→ EXTRACTED INFORMATION:
-- Start --

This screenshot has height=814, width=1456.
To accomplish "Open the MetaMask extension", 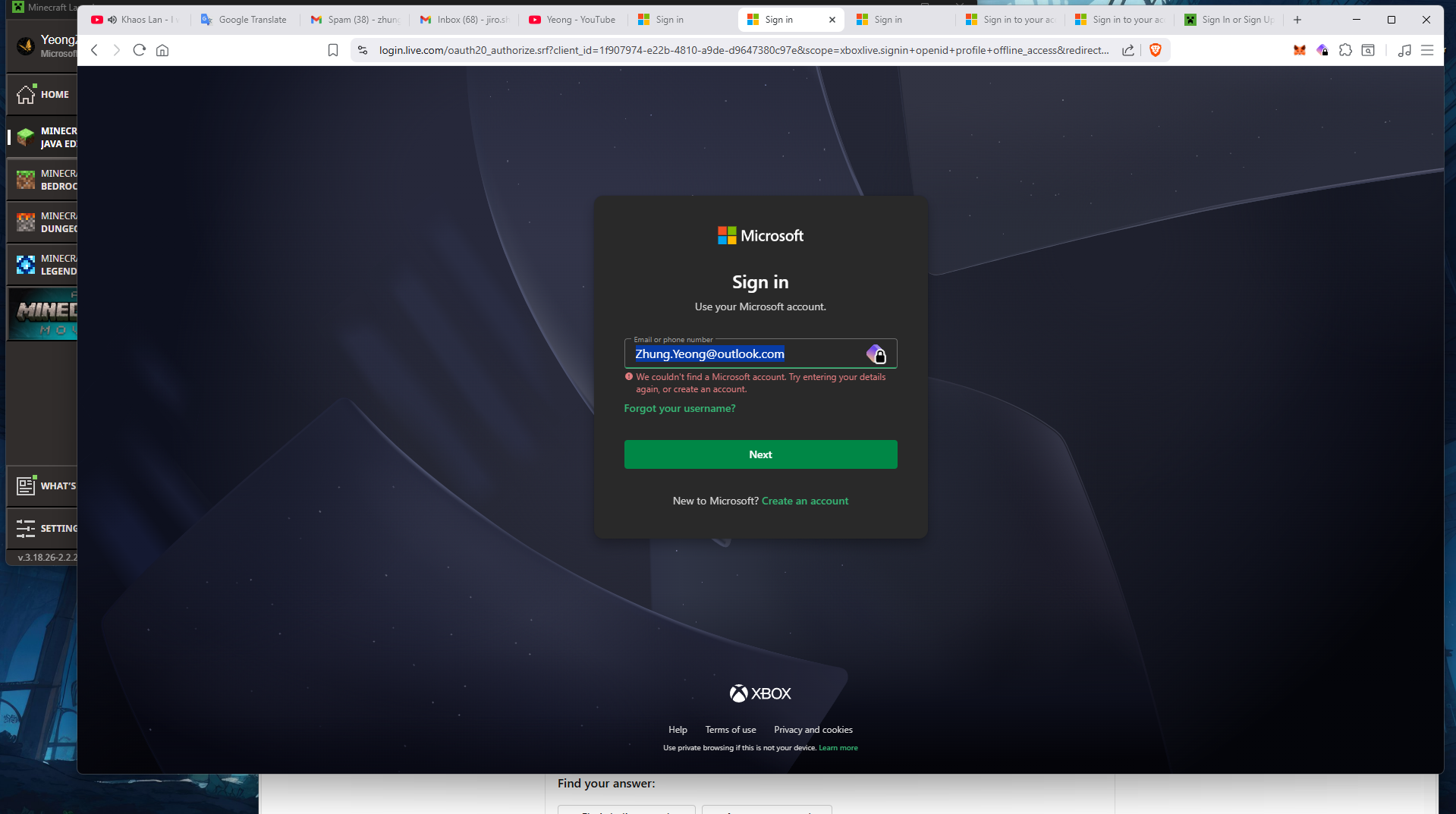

-- End --
-- Start --

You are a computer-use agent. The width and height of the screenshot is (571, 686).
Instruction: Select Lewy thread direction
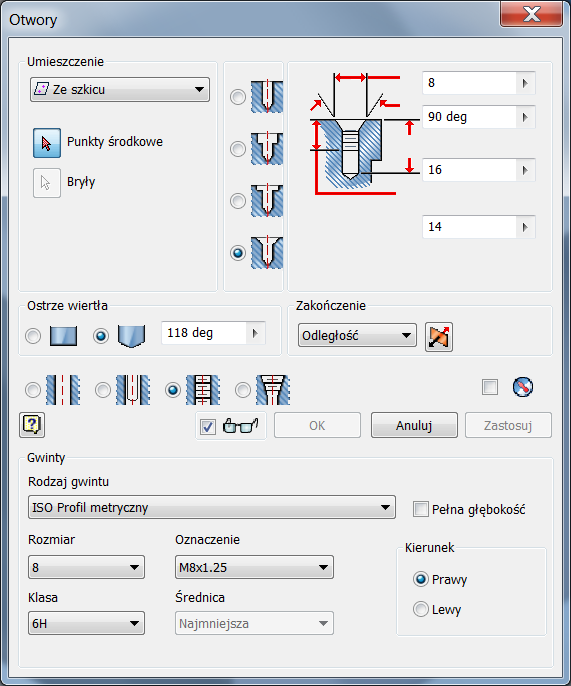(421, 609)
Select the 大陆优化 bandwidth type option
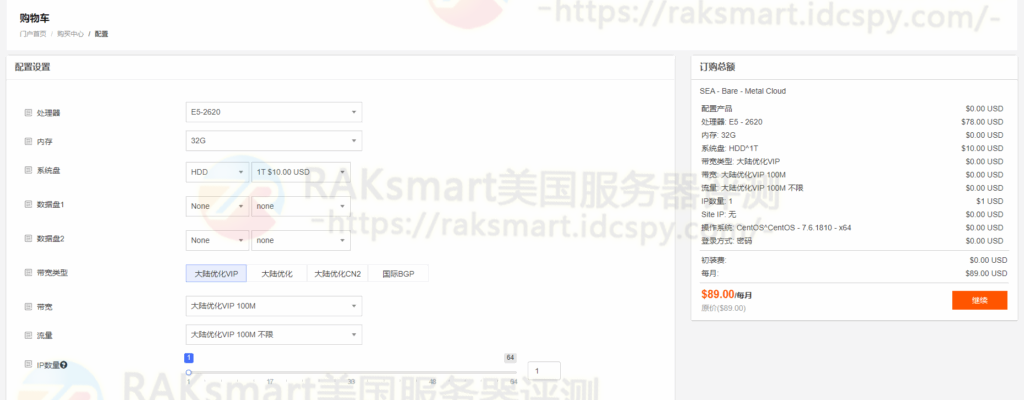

-- End --

→ STATED EXERCISE: In the items starting at the line that contains "You are a computer-use" and ending at the line that contains "Select the 大陆优化 bandwidth type option", replace "Select" with "Choose" and write those lines out again with nothing else changed, leaving the pictures out.

→ FULL RESPONSE:
You are a computer-use agent. The width and height of the screenshot is (571, 686).
Instruction: Choose Lewy thread direction
(421, 609)
Choose the 大陆优化 bandwidth type option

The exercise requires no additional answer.